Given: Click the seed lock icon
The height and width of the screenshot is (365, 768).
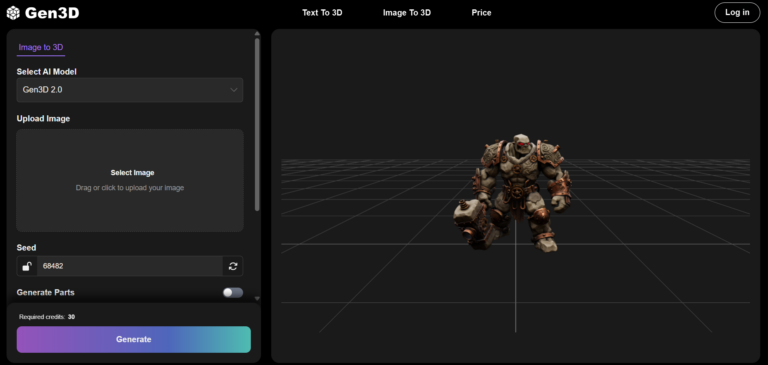Looking at the screenshot, I should click(27, 266).
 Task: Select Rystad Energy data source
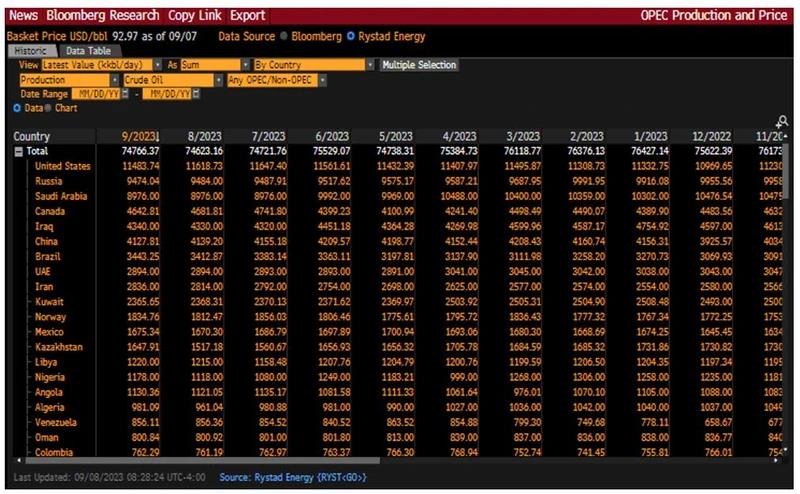click(350, 36)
******************************
REQUIRED ACTION
Only the listing above, set down exactly and without pictures, belongs in the answer.

EXPECTED ANSWER
Given: Click the seed lock icon
The height and width of the screenshot is (365, 768).
Looking at the screenshot, I should click(27, 266).
 Task: Select Rystad Energy data source
click(350, 36)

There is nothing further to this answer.